#### TASK REQUIREMENTS:
Count how many lines in the entries below contain "bottom", with case counting, and reply with the number alone.

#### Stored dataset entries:

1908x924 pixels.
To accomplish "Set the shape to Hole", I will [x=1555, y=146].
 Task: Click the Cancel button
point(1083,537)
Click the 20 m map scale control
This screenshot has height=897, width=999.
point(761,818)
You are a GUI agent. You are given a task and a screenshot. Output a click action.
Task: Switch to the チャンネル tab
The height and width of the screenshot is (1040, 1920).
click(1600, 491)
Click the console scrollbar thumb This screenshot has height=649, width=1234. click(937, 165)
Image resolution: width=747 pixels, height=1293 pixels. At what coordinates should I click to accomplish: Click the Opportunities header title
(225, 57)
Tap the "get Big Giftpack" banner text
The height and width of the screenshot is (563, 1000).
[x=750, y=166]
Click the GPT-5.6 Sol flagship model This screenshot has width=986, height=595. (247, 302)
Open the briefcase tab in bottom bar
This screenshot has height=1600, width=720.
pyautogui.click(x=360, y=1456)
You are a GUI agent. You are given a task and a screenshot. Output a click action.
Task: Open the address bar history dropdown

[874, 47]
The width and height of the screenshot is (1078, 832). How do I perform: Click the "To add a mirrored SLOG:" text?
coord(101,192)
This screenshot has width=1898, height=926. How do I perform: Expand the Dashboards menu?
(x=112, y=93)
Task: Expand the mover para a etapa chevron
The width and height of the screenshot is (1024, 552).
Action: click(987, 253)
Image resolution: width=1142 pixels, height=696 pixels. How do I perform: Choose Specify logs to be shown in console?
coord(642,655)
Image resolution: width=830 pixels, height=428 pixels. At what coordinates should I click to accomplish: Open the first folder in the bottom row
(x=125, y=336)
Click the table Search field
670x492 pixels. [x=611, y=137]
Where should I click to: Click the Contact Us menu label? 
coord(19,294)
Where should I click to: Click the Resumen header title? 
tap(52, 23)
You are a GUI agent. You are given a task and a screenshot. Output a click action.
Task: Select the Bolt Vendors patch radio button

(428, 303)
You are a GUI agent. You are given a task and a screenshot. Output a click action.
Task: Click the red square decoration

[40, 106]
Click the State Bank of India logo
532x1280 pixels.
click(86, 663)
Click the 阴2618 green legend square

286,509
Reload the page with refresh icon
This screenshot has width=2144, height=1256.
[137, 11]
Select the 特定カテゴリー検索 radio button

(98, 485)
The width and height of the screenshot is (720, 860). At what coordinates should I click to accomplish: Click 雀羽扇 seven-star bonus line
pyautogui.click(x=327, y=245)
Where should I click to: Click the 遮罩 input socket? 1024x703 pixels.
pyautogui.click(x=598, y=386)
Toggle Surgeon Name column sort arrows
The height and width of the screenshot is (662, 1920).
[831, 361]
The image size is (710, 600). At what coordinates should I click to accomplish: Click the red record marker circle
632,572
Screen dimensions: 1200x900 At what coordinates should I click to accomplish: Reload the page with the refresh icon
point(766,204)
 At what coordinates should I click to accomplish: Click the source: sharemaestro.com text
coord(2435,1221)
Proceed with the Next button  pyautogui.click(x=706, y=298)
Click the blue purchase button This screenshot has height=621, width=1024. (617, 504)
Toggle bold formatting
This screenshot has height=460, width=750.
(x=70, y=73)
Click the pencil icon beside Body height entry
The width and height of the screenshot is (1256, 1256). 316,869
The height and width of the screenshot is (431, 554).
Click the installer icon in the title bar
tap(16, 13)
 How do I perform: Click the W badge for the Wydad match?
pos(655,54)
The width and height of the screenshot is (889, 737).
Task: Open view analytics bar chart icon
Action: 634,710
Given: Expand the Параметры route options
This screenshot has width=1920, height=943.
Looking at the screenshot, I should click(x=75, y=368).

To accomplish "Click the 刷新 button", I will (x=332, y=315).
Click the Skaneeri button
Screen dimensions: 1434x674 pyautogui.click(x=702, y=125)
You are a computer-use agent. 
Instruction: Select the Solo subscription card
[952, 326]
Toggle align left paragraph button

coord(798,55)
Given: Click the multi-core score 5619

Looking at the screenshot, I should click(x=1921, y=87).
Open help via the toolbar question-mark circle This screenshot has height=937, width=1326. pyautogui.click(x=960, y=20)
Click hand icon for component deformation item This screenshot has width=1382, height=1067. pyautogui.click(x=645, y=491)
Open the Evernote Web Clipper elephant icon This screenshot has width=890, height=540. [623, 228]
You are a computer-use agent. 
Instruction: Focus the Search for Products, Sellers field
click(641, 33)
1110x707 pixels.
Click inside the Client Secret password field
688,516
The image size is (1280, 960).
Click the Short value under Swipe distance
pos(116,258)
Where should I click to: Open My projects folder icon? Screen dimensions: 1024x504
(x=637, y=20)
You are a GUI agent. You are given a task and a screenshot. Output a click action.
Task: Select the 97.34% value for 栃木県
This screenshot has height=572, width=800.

#### THE RESPONSE:
2